## Begin Given data

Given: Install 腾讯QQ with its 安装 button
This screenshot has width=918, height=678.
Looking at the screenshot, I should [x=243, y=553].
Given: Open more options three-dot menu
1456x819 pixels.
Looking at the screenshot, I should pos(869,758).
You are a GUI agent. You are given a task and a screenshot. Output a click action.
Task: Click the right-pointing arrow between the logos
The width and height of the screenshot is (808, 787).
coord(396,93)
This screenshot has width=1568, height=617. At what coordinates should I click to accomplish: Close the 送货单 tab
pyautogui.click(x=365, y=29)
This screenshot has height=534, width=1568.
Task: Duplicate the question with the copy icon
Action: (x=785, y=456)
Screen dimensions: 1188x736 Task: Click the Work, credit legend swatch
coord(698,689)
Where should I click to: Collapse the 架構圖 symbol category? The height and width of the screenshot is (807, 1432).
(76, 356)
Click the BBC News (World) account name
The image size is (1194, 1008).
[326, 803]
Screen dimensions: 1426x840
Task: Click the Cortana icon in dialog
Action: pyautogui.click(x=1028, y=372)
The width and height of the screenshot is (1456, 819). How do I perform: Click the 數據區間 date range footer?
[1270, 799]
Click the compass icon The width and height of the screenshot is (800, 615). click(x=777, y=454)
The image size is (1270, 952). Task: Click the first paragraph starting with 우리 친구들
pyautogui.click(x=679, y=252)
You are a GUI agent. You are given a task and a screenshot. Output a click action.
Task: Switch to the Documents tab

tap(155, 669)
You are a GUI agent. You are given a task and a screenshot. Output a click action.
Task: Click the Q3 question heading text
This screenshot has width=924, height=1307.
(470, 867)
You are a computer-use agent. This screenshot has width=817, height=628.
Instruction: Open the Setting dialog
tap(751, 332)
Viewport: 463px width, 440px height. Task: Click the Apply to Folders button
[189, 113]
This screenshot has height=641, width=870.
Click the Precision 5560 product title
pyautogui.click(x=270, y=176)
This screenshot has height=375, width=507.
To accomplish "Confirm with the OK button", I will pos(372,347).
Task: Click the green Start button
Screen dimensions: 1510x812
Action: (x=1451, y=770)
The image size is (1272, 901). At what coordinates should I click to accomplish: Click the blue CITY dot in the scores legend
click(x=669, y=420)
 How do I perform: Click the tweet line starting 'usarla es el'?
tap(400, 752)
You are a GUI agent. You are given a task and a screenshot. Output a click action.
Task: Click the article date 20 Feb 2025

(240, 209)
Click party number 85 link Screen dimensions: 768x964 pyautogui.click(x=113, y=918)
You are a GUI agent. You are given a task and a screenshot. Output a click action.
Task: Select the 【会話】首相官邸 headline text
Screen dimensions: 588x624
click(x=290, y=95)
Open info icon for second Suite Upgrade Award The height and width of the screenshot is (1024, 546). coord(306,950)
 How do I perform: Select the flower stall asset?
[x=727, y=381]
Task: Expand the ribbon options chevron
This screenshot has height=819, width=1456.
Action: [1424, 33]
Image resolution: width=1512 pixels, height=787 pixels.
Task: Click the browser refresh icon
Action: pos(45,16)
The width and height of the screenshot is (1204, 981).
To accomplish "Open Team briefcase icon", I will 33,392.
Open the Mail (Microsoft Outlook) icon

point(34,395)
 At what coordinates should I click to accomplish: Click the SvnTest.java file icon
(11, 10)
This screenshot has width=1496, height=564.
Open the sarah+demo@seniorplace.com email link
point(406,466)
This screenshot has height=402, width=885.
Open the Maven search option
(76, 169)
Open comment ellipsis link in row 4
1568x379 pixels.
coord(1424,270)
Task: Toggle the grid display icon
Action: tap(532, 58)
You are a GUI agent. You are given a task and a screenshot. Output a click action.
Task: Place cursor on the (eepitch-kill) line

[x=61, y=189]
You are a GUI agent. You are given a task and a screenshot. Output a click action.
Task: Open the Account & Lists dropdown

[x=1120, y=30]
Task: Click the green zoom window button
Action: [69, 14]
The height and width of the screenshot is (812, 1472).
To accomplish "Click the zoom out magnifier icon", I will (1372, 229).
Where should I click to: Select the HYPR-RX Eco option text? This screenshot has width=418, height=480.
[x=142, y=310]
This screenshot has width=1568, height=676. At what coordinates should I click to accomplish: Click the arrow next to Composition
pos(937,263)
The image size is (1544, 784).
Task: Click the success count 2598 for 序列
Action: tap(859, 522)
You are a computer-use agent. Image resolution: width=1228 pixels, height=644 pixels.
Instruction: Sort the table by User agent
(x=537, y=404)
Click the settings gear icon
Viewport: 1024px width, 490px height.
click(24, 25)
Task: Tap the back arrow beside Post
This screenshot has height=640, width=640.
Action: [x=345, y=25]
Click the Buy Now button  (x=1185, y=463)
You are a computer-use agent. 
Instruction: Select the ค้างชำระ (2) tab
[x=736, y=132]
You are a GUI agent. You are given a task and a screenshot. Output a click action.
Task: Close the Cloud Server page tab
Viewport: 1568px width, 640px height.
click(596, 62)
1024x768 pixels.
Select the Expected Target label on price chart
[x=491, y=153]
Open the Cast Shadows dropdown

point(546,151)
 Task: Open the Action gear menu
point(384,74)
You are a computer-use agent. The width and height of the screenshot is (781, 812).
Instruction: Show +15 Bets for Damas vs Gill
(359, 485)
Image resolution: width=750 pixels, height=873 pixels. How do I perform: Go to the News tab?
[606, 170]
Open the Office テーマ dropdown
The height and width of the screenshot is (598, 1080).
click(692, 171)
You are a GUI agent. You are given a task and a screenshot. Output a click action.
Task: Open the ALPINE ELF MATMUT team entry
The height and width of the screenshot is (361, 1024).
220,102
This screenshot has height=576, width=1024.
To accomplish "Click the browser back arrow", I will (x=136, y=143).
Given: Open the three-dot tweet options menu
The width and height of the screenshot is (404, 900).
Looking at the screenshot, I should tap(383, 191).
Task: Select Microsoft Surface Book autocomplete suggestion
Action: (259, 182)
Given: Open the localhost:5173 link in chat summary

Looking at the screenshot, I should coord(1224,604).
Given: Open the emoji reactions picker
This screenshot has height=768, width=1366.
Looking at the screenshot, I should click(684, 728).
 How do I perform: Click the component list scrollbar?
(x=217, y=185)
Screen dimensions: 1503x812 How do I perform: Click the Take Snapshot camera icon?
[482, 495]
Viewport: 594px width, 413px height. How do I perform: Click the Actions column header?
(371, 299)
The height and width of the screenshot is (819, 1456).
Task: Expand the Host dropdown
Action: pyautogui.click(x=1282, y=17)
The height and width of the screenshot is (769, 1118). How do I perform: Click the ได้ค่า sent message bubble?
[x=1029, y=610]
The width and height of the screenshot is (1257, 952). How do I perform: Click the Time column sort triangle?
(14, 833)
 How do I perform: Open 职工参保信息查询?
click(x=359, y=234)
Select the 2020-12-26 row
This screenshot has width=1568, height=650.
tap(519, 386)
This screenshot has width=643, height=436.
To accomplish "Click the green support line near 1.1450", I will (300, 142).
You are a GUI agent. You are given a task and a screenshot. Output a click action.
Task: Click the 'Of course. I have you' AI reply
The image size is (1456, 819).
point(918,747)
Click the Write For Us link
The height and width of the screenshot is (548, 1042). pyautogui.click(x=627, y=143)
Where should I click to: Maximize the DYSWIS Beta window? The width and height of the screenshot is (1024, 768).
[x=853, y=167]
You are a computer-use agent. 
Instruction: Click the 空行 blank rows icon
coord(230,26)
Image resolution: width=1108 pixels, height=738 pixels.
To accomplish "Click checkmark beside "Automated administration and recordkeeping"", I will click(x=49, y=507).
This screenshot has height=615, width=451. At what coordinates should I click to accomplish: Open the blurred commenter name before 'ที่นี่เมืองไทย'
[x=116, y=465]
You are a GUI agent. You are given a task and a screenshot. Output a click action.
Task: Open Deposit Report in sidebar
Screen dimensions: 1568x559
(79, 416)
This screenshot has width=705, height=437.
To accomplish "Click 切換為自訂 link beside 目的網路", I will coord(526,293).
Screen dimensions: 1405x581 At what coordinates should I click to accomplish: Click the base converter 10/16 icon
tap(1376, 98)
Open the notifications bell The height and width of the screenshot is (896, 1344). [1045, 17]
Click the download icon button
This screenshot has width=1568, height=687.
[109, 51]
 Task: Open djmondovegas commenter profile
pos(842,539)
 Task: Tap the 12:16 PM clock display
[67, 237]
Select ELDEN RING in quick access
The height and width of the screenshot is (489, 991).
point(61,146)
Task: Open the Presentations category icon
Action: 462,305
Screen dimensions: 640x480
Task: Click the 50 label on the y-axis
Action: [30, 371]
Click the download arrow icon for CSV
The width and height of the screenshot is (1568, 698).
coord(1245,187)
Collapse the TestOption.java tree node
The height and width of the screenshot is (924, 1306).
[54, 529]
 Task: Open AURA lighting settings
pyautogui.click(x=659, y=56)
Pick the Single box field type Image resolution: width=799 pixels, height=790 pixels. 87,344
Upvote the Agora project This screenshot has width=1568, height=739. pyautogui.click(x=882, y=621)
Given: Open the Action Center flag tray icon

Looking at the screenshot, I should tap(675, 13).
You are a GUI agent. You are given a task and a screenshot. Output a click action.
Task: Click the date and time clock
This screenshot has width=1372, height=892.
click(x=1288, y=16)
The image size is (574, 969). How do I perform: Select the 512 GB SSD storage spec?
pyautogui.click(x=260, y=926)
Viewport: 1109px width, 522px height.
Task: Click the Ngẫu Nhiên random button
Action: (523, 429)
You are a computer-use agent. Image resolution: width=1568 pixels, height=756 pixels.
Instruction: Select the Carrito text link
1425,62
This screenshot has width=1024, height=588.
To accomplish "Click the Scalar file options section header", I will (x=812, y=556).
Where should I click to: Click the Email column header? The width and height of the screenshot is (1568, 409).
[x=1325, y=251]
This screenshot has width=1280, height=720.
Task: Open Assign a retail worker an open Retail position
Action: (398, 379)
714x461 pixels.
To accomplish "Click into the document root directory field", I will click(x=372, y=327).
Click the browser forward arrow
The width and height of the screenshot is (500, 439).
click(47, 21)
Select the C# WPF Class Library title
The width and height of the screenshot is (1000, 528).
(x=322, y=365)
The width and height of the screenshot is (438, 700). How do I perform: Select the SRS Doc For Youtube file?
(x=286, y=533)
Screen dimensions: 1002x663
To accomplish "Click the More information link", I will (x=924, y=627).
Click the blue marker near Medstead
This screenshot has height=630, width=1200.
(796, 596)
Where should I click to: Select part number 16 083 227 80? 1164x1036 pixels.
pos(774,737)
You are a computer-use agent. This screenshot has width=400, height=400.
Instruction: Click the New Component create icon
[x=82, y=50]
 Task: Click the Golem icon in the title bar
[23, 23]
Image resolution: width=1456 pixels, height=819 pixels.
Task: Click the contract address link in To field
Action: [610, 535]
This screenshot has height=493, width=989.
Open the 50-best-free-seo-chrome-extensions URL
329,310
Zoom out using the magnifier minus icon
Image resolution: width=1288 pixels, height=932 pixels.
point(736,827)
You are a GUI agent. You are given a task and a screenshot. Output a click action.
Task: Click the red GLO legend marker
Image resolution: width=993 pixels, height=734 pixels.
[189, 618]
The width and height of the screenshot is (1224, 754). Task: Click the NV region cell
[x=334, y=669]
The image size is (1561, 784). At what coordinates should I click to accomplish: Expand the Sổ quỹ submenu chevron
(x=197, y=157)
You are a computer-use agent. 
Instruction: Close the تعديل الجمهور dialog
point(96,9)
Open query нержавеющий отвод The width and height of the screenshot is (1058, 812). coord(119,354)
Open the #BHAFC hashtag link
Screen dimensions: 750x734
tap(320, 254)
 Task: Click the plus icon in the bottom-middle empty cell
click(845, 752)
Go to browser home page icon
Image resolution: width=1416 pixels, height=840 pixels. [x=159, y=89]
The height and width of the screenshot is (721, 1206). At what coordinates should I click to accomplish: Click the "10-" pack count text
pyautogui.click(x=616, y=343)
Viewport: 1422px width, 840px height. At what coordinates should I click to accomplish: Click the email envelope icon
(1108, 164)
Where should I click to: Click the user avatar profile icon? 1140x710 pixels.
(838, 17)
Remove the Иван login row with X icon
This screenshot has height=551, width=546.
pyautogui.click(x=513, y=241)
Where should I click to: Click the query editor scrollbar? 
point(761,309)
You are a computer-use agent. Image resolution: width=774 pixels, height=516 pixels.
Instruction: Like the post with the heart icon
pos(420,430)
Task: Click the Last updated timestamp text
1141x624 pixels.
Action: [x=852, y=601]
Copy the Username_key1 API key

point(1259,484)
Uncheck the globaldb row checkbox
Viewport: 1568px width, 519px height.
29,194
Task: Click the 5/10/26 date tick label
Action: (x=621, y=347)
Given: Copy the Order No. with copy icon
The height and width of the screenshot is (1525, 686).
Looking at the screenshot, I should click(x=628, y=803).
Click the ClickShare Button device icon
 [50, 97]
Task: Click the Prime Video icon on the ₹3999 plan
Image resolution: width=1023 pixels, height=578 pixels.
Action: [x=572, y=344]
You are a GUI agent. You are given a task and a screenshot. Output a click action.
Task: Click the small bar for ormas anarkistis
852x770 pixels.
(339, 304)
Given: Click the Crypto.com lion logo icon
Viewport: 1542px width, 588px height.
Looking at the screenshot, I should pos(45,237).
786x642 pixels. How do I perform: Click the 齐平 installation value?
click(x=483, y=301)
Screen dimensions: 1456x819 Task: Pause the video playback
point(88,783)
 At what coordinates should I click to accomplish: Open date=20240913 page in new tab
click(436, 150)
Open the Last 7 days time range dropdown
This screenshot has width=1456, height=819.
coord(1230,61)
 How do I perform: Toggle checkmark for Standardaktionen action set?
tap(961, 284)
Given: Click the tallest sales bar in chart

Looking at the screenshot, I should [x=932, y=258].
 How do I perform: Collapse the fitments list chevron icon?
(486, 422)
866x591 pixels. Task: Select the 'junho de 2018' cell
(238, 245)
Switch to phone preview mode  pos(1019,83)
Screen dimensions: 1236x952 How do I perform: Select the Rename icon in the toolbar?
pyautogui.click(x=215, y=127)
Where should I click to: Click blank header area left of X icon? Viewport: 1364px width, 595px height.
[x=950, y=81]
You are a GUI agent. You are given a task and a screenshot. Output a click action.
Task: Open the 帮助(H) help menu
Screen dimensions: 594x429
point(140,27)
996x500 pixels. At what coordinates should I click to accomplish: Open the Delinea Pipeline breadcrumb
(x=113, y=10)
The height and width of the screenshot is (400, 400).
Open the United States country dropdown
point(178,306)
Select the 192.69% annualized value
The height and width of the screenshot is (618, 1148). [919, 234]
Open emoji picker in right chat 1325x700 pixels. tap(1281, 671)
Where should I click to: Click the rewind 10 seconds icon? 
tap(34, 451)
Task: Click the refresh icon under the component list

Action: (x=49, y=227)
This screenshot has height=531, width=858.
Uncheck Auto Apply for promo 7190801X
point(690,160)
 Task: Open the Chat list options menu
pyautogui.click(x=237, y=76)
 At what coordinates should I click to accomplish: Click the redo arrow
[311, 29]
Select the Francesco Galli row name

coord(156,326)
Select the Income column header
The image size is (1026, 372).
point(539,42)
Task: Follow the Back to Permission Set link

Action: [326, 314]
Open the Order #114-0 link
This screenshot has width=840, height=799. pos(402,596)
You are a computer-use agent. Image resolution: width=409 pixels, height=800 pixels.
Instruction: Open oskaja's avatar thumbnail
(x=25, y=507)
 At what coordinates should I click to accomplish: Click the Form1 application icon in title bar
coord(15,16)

## End Given data

* **Exercise goal**
Convert the part of the items that opens with the line containing "You are a computer-use agent. Image resolution: width=409" and runs through the end of the items into a JSON list of strings, one string per line, leaving out blank lines.

* **Solution**
[
  "You are a computer-use agent. Image resolution: width=409 pixels, height=800 pixels.",
  "Instruction: Open oskaja's avatar thumbnail",
  "(x=25, y=507)",
  " At what coordinates should I click to accomplish: Click the Form1 application icon in title bar",
  "coord(15,16)"
]